Although Mitt Romney used the word "conservative" 19 times in a short speech at the February 10, 2012, Conservative Political Action Conference, the audience he used this word to appeal to was not conservative by any traditional definition. It was right wing. Despite the common American practice of using "conservative" and "right wing" interchangeably, right wing is not a synonym for conservative and not even a true variant of conservatism - although the right wing will opportunistically borrow conservative themes as required.
Right-wingers have occasioned much recent comment. Their behavior in the Republican debates has caused even jaded observers to react like an Oxford don stumbling upon a tribe of headhunting cannibals.

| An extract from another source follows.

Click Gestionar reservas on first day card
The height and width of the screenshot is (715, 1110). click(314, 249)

In those debates where the moderators did not enforce decorum, these right-wingers, the Republican base, behaved with a single lack of dignity. For a group that displays its supposed pro-life credentials like a neon sign, the biggest applause lines resulted from their hearing about executions or the prospect of someone dying without health insurance.

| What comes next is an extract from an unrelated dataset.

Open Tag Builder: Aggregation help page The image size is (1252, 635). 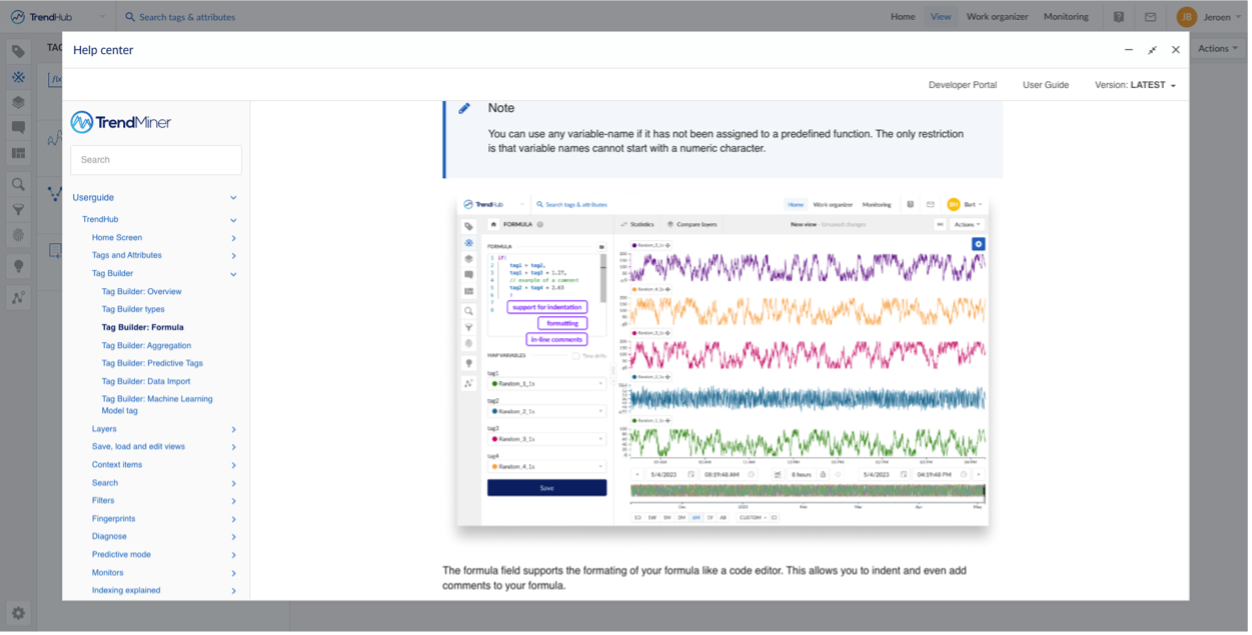point(146,345)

Who are these people and what motivates them? To answer, one must leave the field of conventional political theory and enter the realm of psychopathology. Three books may serve as field guides to the farther shores of American politics and the netherworld of the true believer.
Most estimates calculate the percentage of Republican voters who are religious fundamentalists at around 40 percent; in some key political contests, such as the Iowa caucuses, the percentage is closer to 60. Because of their social cohesion, ease of political mobilization and high election turnout, fundamentalists have political weight even beyond their raw numbers. An understanding of their leaders, infrastructure and political goals is warranted. Max Blumenthal has done the work in his book "Republican Gomorrah: Inside the Movement that Shattered the Party." Blumenthal investigates politicized fundamentalism and provides capsule bios of such movement luminaries as James Dobson, Tony Perkins, John Hagee and Ted Haggard. The reader will conclude that these authority figures and the flocks they command are driven by a binary, Manichean vision of life and a hunger for conflict. Their minds appear to have no more give and take than that of a terrier staring down a rat hole.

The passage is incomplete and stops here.